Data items
::::::::::

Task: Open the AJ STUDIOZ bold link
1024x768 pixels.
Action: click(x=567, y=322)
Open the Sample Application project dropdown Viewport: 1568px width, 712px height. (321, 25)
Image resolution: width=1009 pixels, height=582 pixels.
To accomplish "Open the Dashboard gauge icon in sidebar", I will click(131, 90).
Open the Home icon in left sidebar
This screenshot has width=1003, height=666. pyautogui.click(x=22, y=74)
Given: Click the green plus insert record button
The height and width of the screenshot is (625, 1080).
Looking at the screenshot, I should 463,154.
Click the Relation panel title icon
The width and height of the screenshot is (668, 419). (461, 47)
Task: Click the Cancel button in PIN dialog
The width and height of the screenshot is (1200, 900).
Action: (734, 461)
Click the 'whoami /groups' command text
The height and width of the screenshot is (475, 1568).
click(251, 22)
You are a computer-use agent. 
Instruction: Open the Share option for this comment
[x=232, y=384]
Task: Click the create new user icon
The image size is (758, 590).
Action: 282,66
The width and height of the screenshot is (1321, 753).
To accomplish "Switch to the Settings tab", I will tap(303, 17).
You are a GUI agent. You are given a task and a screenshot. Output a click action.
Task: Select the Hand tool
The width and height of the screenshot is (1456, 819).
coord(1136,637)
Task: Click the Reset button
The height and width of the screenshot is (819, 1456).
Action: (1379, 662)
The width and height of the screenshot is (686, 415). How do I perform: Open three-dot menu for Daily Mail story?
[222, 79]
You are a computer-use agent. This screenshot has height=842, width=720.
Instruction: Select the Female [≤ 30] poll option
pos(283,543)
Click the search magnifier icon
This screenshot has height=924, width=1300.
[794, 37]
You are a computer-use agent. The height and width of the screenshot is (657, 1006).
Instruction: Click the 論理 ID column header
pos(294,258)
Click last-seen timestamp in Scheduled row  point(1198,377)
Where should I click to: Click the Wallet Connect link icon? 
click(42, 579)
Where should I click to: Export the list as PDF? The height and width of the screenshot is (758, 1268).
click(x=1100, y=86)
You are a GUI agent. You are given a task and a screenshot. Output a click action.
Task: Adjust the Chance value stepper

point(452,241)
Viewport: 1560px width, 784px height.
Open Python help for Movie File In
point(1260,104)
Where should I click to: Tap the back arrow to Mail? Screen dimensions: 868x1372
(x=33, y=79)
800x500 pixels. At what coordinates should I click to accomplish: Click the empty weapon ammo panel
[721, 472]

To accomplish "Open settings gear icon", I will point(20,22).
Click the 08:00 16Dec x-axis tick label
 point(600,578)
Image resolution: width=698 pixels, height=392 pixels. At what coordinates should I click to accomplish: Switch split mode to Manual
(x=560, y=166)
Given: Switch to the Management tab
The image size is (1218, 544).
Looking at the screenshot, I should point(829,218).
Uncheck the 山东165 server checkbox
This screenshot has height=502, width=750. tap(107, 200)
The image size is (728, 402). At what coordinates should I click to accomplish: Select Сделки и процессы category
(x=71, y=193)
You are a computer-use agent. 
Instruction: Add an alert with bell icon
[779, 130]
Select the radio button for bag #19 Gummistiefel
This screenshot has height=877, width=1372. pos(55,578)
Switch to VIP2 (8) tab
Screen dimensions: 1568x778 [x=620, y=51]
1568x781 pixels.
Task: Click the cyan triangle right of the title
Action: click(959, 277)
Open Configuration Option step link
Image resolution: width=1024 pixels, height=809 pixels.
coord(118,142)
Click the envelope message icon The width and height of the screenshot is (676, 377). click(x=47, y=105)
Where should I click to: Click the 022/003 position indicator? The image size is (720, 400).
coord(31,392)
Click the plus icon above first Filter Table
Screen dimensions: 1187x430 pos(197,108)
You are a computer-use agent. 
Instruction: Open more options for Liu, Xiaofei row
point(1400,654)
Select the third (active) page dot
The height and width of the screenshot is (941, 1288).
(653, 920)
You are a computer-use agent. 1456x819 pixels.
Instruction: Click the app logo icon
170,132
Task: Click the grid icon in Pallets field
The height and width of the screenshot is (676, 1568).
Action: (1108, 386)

::::::::::

Please turn the lines of the data items above into a Markdown table with the columns "No." and "Line", numbering each row and leaving out any blank lines.

### EXERCISE SOLUTION
| No. | Line |
|---|---|
| 1 | Task: Open the AJ STUDIOZ bold link |
| 2 | 1024x768 pixels. |
| 3 | Action: click(x=567, y=322) |
| 4 | Open the Sample Application project dropdown Viewport: 1568px width, 712px height. (321, 25) |
| 5 | Image resolution: width=1009 pixels, height=582 pixels. |
| 6 | To accomplish "Open the Dashboard gauge icon in sidebar", I will click(131, 90). |
| 7 | Open the Home icon in left sidebar |
| 8 | This screenshot has width=1003, height=666. pyautogui.click(x=22, y=74) |
| 9 | Given: Click the green plus insert record button |
| 10 | The height and width of the screenshot is (625, 1080). |
| 11 | Looking at the screenshot, I should 463,154. |
| 12 | Click the Relation panel title icon |
| 13 | The width and height of the screenshot is (668, 419). (461, 47) |
| 14 | Task: Click the Cancel button in PIN dialog |
| 15 | The width and height of the screenshot is (1200, 900). |
| 16 | Action: (734, 461) |
| 17 | Click the 'whoami /groups' command text |
| 18 | The height and width of the screenshot is (475, 1568). |
| 19 | click(251, 22) |
| 20 | You are a computer-use agent.  |
| 21 | Instruction: Open the Share option for this comment |
| 22 | [x=232, y=384] |
| 23 | Task: Click the create new user icon |
| 24 | The image size is (758, 590). |
| 25 | Action: 282,66 |
| 26 | The width and height of the screenshot is (1321, 753). |
| 27 | To accomplish "Switch to the Settings tab", I will tap(303, 17). |
| 28 | You are a GUI agent. You are given a task and a screenshot. Output a click action. |
| 29 | Task: Select the Hand tool |
| 30 | The width and height of the screenshot is (1456, 819). |
| 31 | coord(1136,637) |
| 32 | Task: Click the Reset button |
| 33 | The height and width of the screenshot is (819, 1456). |
| 34 | Action: (1379, 662) |
| 35 | The width and height of the screenshot is (686, 415). How do I perform: Open three-dot menu for Daily Mail story? |
| 36 | [222, 79] |
| 37 | You are a computer-use agent. This screenshot has height=842, width=720. |
| 38 | Instruction: Select the Female [≤ 30] poll option |
| 39 | pos(283,543) |
| 40 | Click the search magnifier icon |
| 41 | This screenshot has height=924, width=1300. |
| 42 | [794, 37] |
| 43 | You are a computer-use agent. The height and width of the screenshot is (657, 1006). |
| 44 | Instruction: Click the 論理 ID column header |
| 45 | pos(294,258) |
| 46 | Click last-seen timestamp in Scheduled row  point(1198,377) |
| 47 | Where should I click to: Click the Wallet Connect link icon?  |
| 48 | click(42, 579) |
| 49 | Where should I click to: Export the list as PDF? The height and width of the screenshot is (758, 1268). |
| 50 | click(x=1100, y=86) |
| 51 | You are a GUI agent. You are given a task and a screenshot. Output a click action. |
| 52 | Task: Adjust the Chance value stepper |
| 53 | point(452,241) |
| 54 | Viewport: 1560px width, 784px height. |
| 55 | Open Python help for Movie File In |
| 56 | point(1260,104) |
| 57 | Where should I click to: Tap the back arrow to Mail? Screen dimensions: 868x1372 |
| 58 | (x=33, y=79) |
| 59 | 800x500 pixels. At what coordinates should I click to accomplish: Click the empty weapon ammo panel |
| 60 | [721, 472] |
| 61 | To accomplish "Open settings gear icon", I will point(20,22). |
| 62 | Click the 08:00 16Dec x-axis tick label |
| 63 |  point(600,578) |
| 64 | Image resolution: width=698 pixels, height=392 pixels. At what coordinates should I click to accomplish: Switch split mode to Manual |
| 65 | (x=560, y=166) |
| 66 | Given: Switch to the Management tab |
| 67 | The image size is (1218, 544). |
| 68 | Looking at the screenshot, I should point(829,218). |
| 69 | Uncheck the 山东165 server checkbox |
| 70 | This screenshot has height=502, width=750. tap(107, 200) |
| 71 | The image size is (728, 402). At what coordinates should I click to accomplish: Select Сделки и процессы category |
| 72 | (x=71, y=193) |
| 73 | You are a computer-use agent.  |
| 74 | Instruction: Add an alert with bell icon |
| 75 | [779, 130] |
| 76 | Select the radio button for bag #19 Gummistiefel |
| 77 | This screenshot has height=877, width=1372. pos(55,578) |
| 78 | Switch to VIP2 (8) tab |
| 79 | Screen dimensions: 1568x778 [x=620, y=51] |
| 80 | 1568x781 pixels. |
| 81 | Task: Click the cyan triangle right of the title |
| 82 | Action: click(959, 277) |
| 83 | Open Configuration Option step link |
| 84 | Image resolution: width=1024 pixels, height=809 pixels. |
| 85 | coord(118,142) |
| 86 | Click the envelope message icon The width and height of the screenshot is (676, 377). click(x=47, y=105) |
| 87 | Where should I click to: Click the 022/003 position indicator? The image size is (720, 400). |
| 88 | coord(31,392) |
| 89 | Click the plus icon above first Filter Table |
| 90 | Screen dimensions: 1187x430 pos(197,108) |
| 91 | You are a computer-use agent.  |
| 92 | Instruction: Open more options for Liu, Xiaofei row |
| 93 | point(1400,654) |
| 94 | Select the third (active) page dot |
| 95 | The height and width of the screenshot is (941, 1288). |
| 96 | (653, 920) |
| 97 | You are a computer-use agent. 1456x819 pixels. |
| 98 | Instruction: Click the app logo icon |
| 99 | 170,132 |
| 100 | Task: Click the grid icon in Pallets field |
| 101 | The height and width of the screenshot is (676, 1568). |
| 102 | Action: (1108, 386) |